• **WORK ORDER**: Search the data below for the word "click" and report how many lines contain it, with no added words.

[Stored data]
______
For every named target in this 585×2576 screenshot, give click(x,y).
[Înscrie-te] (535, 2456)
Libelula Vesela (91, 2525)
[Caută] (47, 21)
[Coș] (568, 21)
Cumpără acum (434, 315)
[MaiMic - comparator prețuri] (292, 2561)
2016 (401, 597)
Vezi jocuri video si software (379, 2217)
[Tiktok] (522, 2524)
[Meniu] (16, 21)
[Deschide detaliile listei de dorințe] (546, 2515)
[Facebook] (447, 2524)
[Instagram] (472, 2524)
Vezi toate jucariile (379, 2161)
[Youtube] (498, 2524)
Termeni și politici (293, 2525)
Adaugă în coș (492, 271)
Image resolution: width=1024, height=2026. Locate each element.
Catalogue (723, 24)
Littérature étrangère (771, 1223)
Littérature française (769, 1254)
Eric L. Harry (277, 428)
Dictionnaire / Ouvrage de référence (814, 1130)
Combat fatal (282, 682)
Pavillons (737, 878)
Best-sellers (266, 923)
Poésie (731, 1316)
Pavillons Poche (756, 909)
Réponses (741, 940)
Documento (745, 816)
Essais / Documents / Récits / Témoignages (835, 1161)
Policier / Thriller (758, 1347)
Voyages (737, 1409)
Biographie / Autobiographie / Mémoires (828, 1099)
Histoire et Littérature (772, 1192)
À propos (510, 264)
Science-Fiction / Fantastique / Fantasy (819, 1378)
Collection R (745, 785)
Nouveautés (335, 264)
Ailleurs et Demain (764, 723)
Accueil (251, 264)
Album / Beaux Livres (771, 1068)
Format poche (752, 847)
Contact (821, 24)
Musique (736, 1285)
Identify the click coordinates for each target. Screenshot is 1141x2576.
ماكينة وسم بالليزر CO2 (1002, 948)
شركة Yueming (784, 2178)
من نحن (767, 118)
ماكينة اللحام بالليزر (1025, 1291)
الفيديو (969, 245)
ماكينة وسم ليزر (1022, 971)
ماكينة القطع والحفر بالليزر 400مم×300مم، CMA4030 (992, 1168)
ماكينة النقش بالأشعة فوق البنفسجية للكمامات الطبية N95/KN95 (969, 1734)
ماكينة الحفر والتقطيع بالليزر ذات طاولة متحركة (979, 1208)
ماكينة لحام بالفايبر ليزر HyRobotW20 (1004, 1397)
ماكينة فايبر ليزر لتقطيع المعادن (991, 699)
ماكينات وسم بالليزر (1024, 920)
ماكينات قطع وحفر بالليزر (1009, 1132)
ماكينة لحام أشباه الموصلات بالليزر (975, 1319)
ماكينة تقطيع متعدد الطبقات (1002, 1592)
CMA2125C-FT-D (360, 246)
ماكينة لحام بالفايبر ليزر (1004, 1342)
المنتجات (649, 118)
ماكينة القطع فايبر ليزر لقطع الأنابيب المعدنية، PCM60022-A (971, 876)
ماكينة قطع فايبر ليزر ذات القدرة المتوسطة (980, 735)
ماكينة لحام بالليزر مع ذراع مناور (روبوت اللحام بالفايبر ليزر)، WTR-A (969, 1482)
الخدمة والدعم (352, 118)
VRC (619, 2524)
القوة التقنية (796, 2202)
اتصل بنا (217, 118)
______
• **ANSWER**: 2